## What the task asks
In the entries that follow, count each line containing "agent" and state the total, nothing more.

## Excerpted data

--- START ---

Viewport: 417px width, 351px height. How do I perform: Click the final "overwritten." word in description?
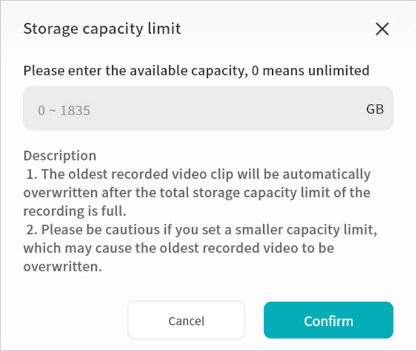pyautogui.click(x=62, y=267)
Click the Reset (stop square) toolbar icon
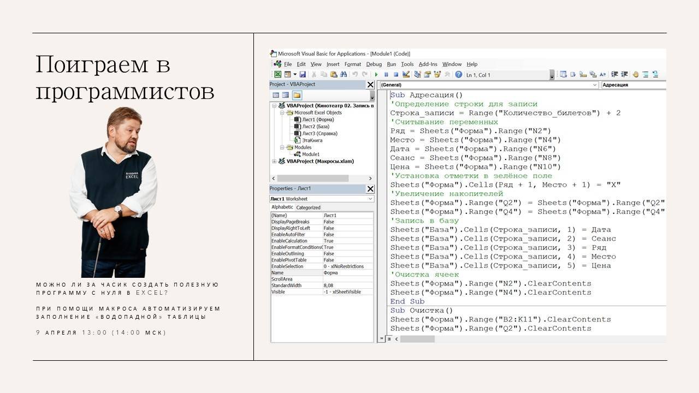Image resolution: width=699 pixels, height=393 pixels. (396, 75)
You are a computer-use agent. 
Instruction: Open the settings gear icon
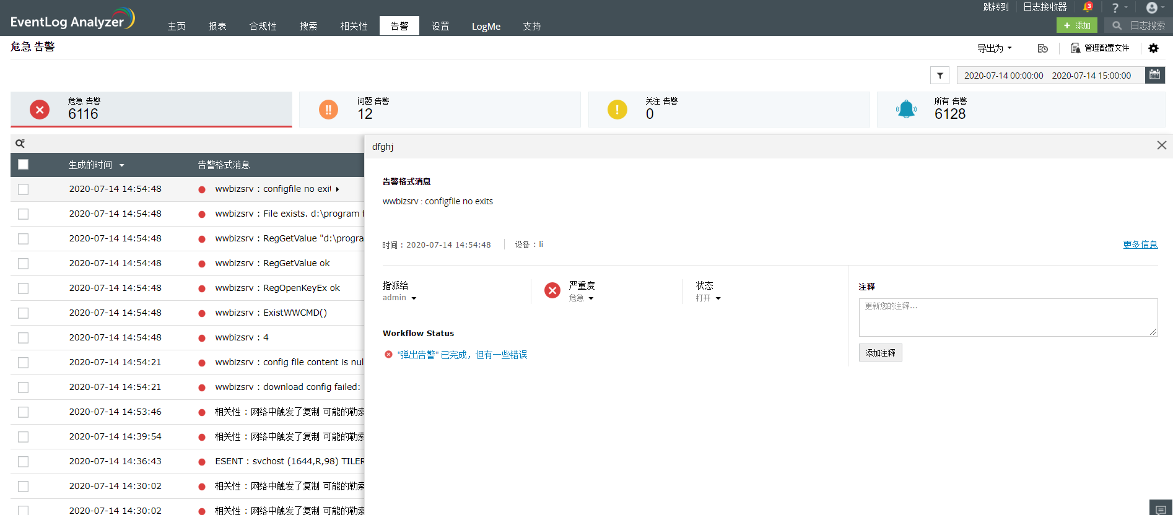click(x=1153, y=48)
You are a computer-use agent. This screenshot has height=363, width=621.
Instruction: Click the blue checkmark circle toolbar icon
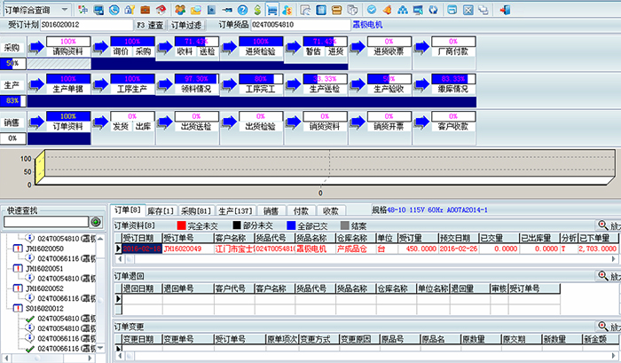click(x=371, y=10)
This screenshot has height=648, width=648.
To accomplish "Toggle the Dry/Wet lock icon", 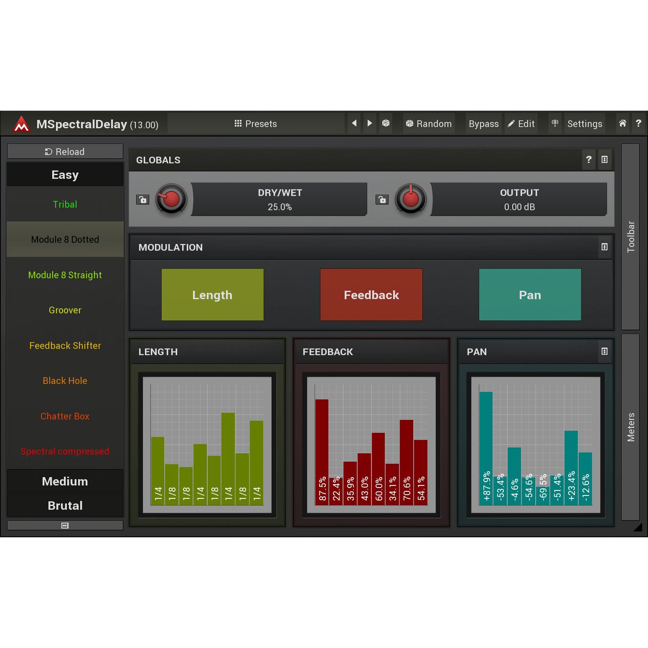I will (x=142, y=200).
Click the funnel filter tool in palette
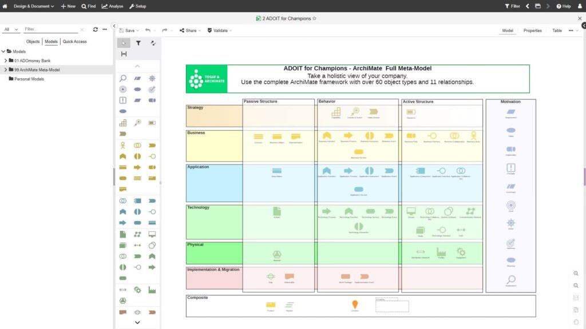 point(138,43)
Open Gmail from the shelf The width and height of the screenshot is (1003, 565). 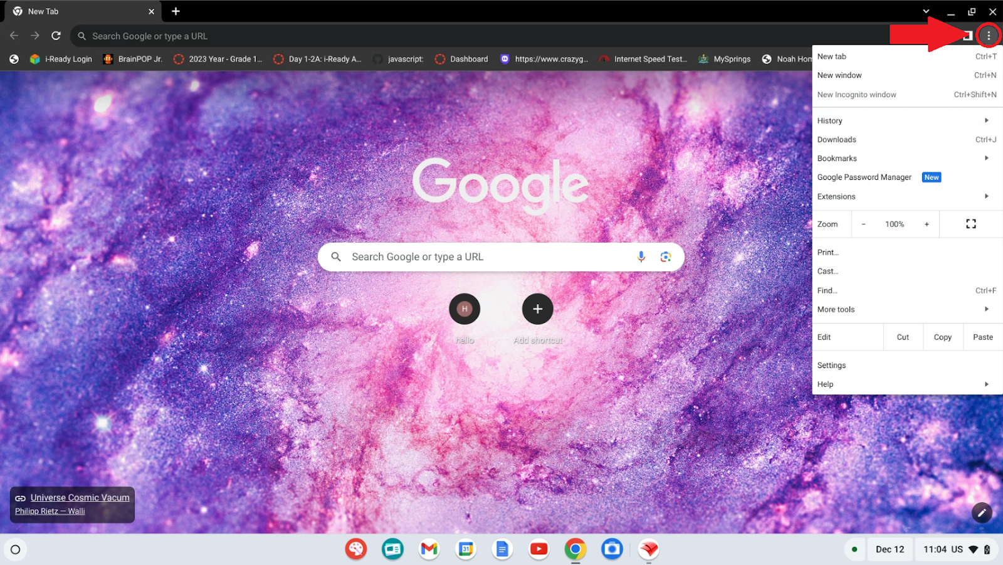pyautogui.click(x=429, y=549)
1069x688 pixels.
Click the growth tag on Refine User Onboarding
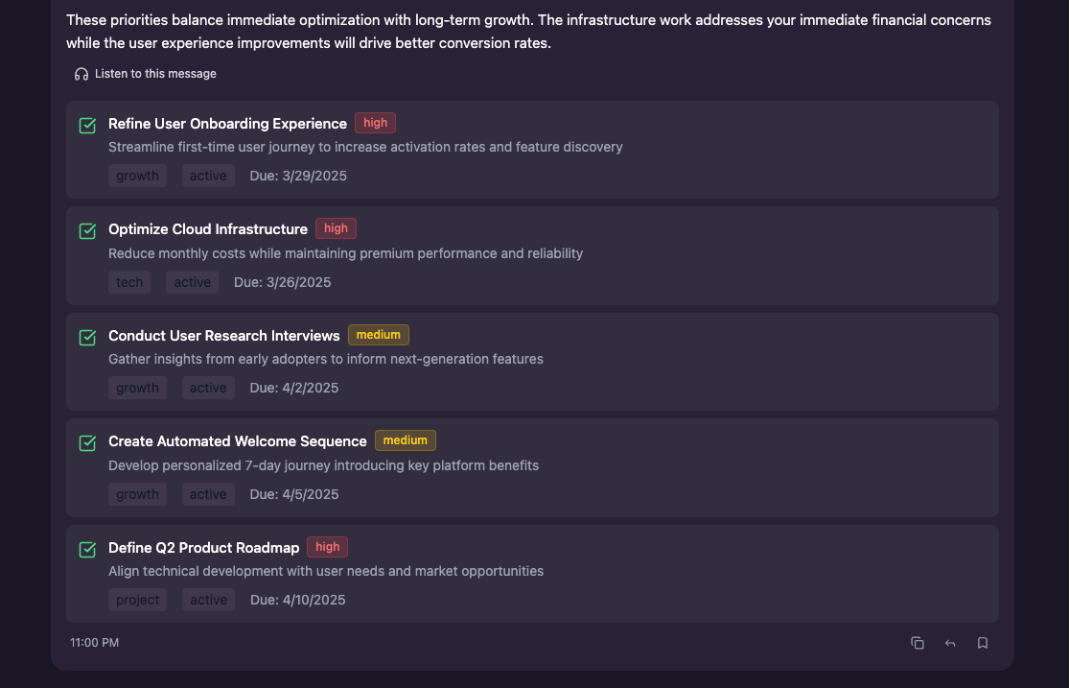[137, 176]
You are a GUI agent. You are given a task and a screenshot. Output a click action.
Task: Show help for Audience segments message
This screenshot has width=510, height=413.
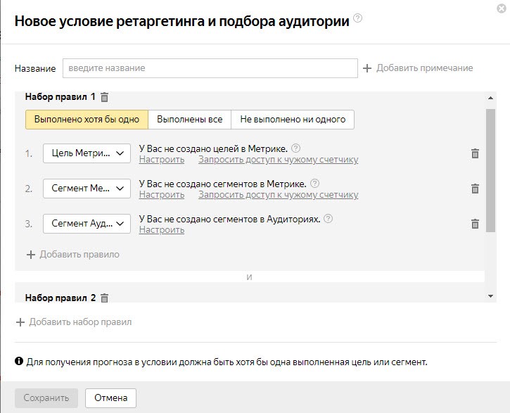click(x=329, y=219)
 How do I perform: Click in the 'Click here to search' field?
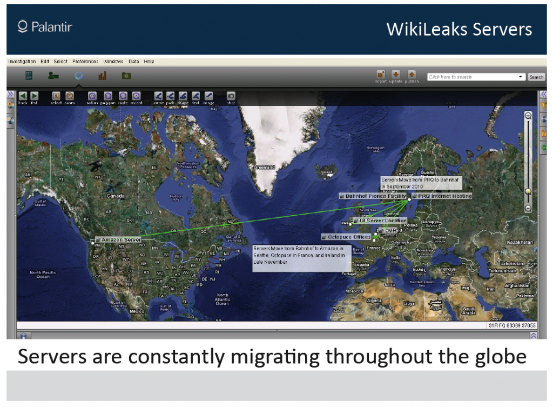point(473,77)
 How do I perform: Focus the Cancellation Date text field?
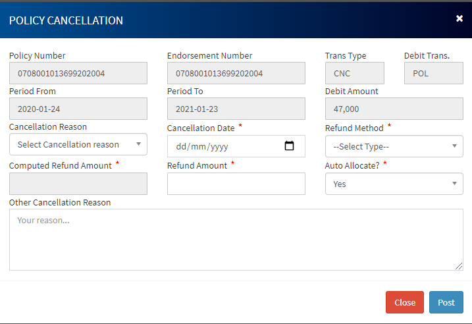click(x=217, y=146)
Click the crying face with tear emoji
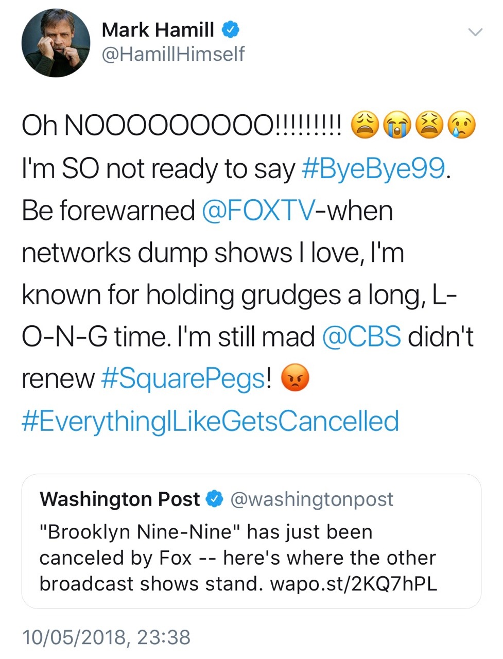Viewport: 503px width, 659px height. click(x=462, y=126)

--- END ---

## Written response
3